The data>

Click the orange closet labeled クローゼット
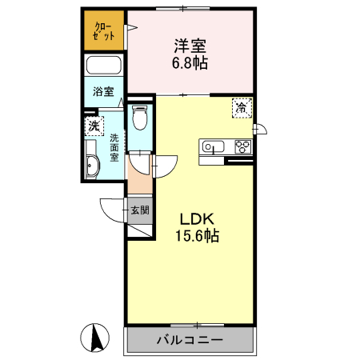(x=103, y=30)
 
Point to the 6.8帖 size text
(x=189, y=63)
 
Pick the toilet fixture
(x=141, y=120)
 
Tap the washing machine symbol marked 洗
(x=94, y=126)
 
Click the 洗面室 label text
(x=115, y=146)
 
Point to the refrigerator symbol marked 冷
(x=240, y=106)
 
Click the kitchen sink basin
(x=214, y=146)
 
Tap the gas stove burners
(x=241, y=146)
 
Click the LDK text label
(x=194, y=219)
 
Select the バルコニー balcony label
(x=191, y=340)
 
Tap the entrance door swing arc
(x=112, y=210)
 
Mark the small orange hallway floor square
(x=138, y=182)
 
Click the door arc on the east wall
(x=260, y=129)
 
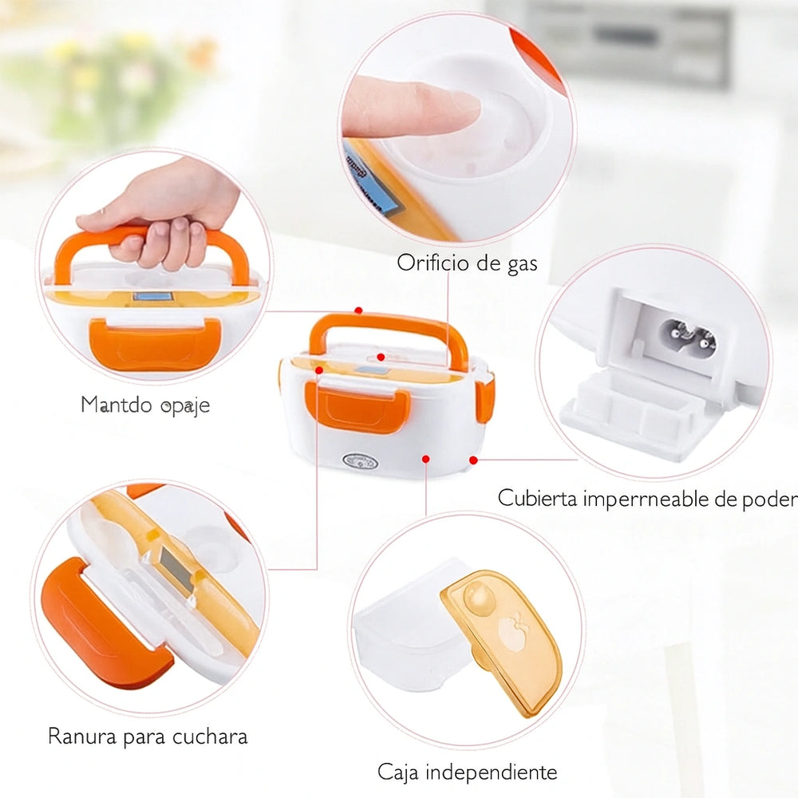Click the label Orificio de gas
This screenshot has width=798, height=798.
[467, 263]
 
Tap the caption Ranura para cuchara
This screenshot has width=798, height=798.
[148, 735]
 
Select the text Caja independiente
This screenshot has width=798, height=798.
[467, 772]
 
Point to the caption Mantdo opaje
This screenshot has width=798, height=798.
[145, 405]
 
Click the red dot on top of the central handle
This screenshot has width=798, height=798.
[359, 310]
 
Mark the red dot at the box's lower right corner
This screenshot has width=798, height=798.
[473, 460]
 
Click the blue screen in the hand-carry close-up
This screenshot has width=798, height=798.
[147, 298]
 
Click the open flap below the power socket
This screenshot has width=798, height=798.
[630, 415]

Required task> Please copy the rows word for word, from the line that contains "Tap the washing machine symbol marked 洗" through the end of the rows, leaving the pictures out.

The response>
Tap the washing machine symbol marked 洗
(x=94, y=126)
 
Click the 洗面室 label text
(x=115, y=146)
 
Point to the refrigerator symbol marked 冷
(x=240, y=106)
 
Click the kitchen sink basin
(x=214, y=146)
 
Tap the gas stove burners
(x=241, y=146)
 
Click the LDK text label
(x=194, y=219)
 
Select the バルコニー balcony label
(x=191, y=340)
 
Tap the entrance door swing arc
(x=112, y=210)
 
Mark the small orange hallway floor square
(x=138, y=182)
 
Click the door arc on the east wall
(x=260, y=129)
 
Click the label Orificio de gas
This screenshot has width=798, height=798.
[467, 263]
 
Tap the caption Ranura para cuchara
This screenshot has width=798, height=798.
[148, 735]
 
Select the text Caja independiente
This screenshot has width=798, height=798.
[467, 772]
 
Point to the caption Mantdo opaje
This screenshot has width=798, height=798.
[145, 405]
 
Click the red dot on top of the central handle
This screenshot has width=798, height=798.
[359, 310]
 
Mark the red dot at the box's lower right corner
This screenshot has width=798, height=798.
[473, 460]
 
Click the blue screen in the hand-carry close-up
This screenshot has width=798, height=798.
[147, 298]
 
Click the open flap below the power socket
This screenshot has width=798, height=798.
[630, 415]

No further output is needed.